Third-party devs led the way, first with installable drivers that munged
keyboard, disk, ... and an amazing task-switcher. But those became the bad old
days of Macs: OS9 was falling apart due to overload. At huge expense -- Apple
almost died from not tackling the issue well -- OSX started with a clean
slate. Apple finally took control of the feature set that users wanted: pre-
emptive multitasking, multi users, control of various daemons, etc.

Over time, that, too, got overlaid with all sorts of cruft. My upgrade this
spring to a new MBP caused me a day's worth of debugging after I migrated
files: some long-forgotten and actually no-longer-used third-party system
extension conflicted with another module on the new hardware.

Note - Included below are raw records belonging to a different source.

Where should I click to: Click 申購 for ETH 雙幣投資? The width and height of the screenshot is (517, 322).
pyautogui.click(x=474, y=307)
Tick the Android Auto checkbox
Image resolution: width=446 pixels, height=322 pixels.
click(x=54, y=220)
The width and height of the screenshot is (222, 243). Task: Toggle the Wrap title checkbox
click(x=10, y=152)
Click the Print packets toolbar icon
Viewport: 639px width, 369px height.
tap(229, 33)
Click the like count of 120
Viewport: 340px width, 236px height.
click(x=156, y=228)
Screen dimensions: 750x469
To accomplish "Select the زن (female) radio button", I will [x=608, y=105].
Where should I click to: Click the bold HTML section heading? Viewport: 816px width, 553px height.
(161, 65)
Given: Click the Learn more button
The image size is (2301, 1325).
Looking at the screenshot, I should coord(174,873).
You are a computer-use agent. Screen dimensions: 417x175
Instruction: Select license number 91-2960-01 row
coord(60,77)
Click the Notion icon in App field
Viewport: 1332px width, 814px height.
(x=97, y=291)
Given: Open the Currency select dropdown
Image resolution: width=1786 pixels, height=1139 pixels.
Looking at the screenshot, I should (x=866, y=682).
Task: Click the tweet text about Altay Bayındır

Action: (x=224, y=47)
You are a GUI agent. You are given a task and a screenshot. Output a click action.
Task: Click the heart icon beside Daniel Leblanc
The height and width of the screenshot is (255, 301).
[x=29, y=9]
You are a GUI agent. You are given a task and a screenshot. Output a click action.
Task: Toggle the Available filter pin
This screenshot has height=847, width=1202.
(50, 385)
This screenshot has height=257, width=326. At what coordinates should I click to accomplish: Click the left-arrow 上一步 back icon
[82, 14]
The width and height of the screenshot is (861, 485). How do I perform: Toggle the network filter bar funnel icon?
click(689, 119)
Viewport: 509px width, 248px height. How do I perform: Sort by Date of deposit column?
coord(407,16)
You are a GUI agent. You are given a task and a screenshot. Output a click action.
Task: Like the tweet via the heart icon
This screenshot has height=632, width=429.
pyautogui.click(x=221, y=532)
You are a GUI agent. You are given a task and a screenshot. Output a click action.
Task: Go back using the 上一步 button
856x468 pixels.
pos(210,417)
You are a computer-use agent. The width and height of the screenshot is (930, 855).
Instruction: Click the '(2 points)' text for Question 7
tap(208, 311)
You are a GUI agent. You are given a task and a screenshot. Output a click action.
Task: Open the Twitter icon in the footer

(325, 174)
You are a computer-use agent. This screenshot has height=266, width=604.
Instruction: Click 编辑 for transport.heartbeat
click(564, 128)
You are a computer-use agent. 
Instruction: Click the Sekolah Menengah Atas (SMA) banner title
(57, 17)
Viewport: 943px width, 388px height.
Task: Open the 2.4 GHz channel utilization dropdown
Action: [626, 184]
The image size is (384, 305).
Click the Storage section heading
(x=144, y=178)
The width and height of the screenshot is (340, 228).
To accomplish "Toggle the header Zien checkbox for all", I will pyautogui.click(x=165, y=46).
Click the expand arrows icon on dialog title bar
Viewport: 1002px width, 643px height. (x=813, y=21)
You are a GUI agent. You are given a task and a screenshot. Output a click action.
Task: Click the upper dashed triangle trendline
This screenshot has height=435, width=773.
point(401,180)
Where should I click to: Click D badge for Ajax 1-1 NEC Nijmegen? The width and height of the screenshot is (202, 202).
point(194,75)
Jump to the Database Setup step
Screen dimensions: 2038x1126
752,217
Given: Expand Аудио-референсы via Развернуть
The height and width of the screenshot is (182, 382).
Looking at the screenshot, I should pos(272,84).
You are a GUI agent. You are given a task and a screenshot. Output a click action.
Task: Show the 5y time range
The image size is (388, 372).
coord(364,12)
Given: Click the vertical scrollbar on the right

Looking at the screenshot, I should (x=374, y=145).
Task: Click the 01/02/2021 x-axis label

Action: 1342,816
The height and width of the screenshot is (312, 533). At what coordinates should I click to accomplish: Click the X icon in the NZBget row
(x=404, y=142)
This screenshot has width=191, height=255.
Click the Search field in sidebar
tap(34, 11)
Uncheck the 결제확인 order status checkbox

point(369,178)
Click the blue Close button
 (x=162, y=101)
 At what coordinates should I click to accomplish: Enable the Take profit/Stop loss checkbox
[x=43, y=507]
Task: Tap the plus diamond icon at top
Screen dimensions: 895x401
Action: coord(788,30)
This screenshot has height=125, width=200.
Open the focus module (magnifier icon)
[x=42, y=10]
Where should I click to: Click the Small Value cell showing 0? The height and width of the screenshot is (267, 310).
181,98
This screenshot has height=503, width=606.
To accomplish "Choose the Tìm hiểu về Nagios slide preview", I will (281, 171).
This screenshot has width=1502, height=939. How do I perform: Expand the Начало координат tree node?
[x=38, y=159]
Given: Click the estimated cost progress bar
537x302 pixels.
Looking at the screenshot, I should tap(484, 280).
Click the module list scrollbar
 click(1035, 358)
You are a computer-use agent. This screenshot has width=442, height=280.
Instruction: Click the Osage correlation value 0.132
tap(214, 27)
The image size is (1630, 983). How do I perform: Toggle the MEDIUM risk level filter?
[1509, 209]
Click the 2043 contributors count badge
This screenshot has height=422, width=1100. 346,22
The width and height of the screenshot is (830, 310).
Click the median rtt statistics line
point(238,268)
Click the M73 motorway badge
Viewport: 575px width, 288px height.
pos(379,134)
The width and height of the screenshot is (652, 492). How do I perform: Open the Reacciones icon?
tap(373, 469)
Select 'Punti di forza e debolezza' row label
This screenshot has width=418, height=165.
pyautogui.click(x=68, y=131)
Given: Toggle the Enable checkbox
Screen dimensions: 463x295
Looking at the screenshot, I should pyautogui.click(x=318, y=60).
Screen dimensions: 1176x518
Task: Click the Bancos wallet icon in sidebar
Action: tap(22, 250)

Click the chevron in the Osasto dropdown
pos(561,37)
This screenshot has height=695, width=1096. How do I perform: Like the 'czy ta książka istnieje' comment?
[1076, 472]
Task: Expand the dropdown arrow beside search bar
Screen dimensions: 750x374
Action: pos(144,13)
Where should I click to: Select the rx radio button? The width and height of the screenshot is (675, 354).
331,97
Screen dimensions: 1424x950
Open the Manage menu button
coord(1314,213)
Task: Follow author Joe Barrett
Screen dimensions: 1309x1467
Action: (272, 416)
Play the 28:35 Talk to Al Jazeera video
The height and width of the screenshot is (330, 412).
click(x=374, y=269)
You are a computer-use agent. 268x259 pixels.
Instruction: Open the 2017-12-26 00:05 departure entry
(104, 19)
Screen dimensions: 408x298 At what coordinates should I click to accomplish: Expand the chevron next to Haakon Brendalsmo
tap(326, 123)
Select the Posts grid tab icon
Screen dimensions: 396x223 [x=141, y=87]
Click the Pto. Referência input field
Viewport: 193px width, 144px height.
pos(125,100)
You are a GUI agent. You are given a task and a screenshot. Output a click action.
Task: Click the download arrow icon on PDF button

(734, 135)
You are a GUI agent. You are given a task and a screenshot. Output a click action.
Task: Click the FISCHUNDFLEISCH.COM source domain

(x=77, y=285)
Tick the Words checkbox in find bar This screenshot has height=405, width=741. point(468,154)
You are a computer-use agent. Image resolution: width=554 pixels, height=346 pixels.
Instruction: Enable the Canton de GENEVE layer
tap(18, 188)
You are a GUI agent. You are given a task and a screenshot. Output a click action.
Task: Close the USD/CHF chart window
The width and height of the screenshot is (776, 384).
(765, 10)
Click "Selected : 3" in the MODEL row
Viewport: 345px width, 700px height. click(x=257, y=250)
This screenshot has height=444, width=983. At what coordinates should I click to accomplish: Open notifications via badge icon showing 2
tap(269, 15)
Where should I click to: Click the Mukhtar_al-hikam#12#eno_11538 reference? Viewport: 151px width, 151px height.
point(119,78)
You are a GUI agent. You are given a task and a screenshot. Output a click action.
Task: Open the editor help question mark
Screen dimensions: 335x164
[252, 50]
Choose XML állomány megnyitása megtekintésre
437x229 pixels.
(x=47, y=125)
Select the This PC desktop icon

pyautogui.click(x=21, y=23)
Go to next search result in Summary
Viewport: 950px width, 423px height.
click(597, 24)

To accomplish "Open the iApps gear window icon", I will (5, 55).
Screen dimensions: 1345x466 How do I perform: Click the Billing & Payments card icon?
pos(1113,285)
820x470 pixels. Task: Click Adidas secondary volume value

Over a day's
worth of debugging and cleanup, including an hour's worth of tech support
(fortunately bundled with the hardware). Cost (very roughly) a thousand
dollars.

So I think it's a bit disingenuous to advocate all these "neat" iOS hacks
without acknowledging the possibly of really badly busting iOS, even for
expert users, and "it just works" -- already a bit tenuous -- with it.
Especially stuff running in non-user space can cause issues far-removed from
the source of trouble. And unexpected software can either cause bugs or expose
OS bugs that were otherwise benign or devs had worked around. A program that
was tested only with Apple keyboard features can suddenly fail to work,
tarnishing the app developer AND the platform. And like my incident,
resolution can be very difficult and expensive for all concerned.

As my history indicates, I've been a big fan of hacks. But I already have seen
enough issues with "good" apps such as the NYT crashing, or calendar entries
failing to synch, that if I were still a developer, I would NOT want the added
burden/expense of the sort of unstable OS that hacks have caused Apple in the
past. Especially given the rather modest rewards for so many developers.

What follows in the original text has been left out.